The status quo, is in fact a way for Israel to continue to “annex” more Palestinian territories by establishing widespread and systematic illegal settlements in the West Bank and East Jerusalem. Today, more than 600,000 Israeli settlers now live in the West Bank and East Jerusalem.

In fact, a number of resolutions issued by the UN Security Council have explicitly and explicitly called for Israel to end the expansion of Israeli settlement construction in the occupied territory and require recognition of the sovereignty, territorial integrity and political independence of the region.

Thus, all efforts and actions of Israel both legislatively and administratively that can cause changes in the status and demographic composition in East Jerusalem and the West Bank must continue to be condemned.

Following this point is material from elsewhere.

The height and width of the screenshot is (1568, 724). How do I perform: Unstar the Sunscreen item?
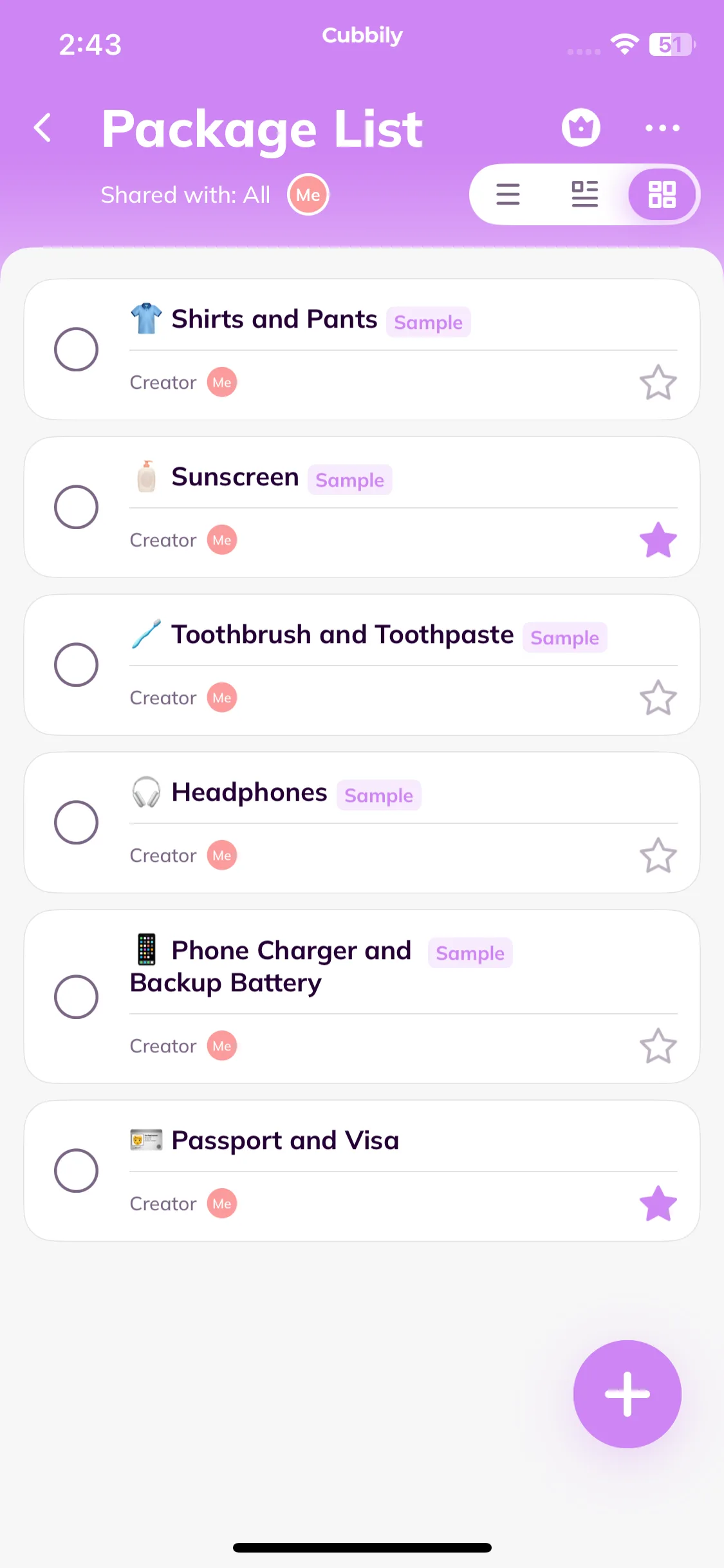click(x=658, y=540)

Because this is a violation of the provisions of international law.

Fundamental thing

To find a solution to the conflict, it is necessary to look back at the core of the conflict that the author has mentioned earlier, and the best way to resolve the Israeli-Palestinian conflict is to encourage Israel to immediately end the “occupation” that it began in 1967, and return the settlements to the pre-Islamic borders 1967 In accordance with UN Security Council resolution No. 242.

But the question is, who can stop the illegal Israeli settlements in the East Jerusalem and West Bank areas that violate the Palestinian territories?

In this condition, international political will is needed from countries in the world, to continue to urge Israel to comply with the provisions of international law, international humanitarian law, international human rights law and also the UN Security Council Resolutions.

At the same time, the international community must be able to encourage the United Nations, especially the United Nations Security Council, as the organ that has the main responsibility for maintaining and creating world peace and security based on Article 24 of the United Nations Charter to take constructive and effective steps in order to enforce all United Nations Resolutions, and dare to sanction violations committed by Israel, and also ensure that Palestinian rights are important to protect.

So, do not let this weak enforcement of international law become an external factor that also “perpetuates” the cycle of the Israel-Palestine conflict. It will demonstrate that John Austin was correct when he stated that international law is only positive morality and not real law.

And in the end, the most fundamental thing is that the blockade, illegal development, violence, and violations of international law must end. Because the ceasefire in the Israel-Palestine conflict is only a temporary solution to the conflict.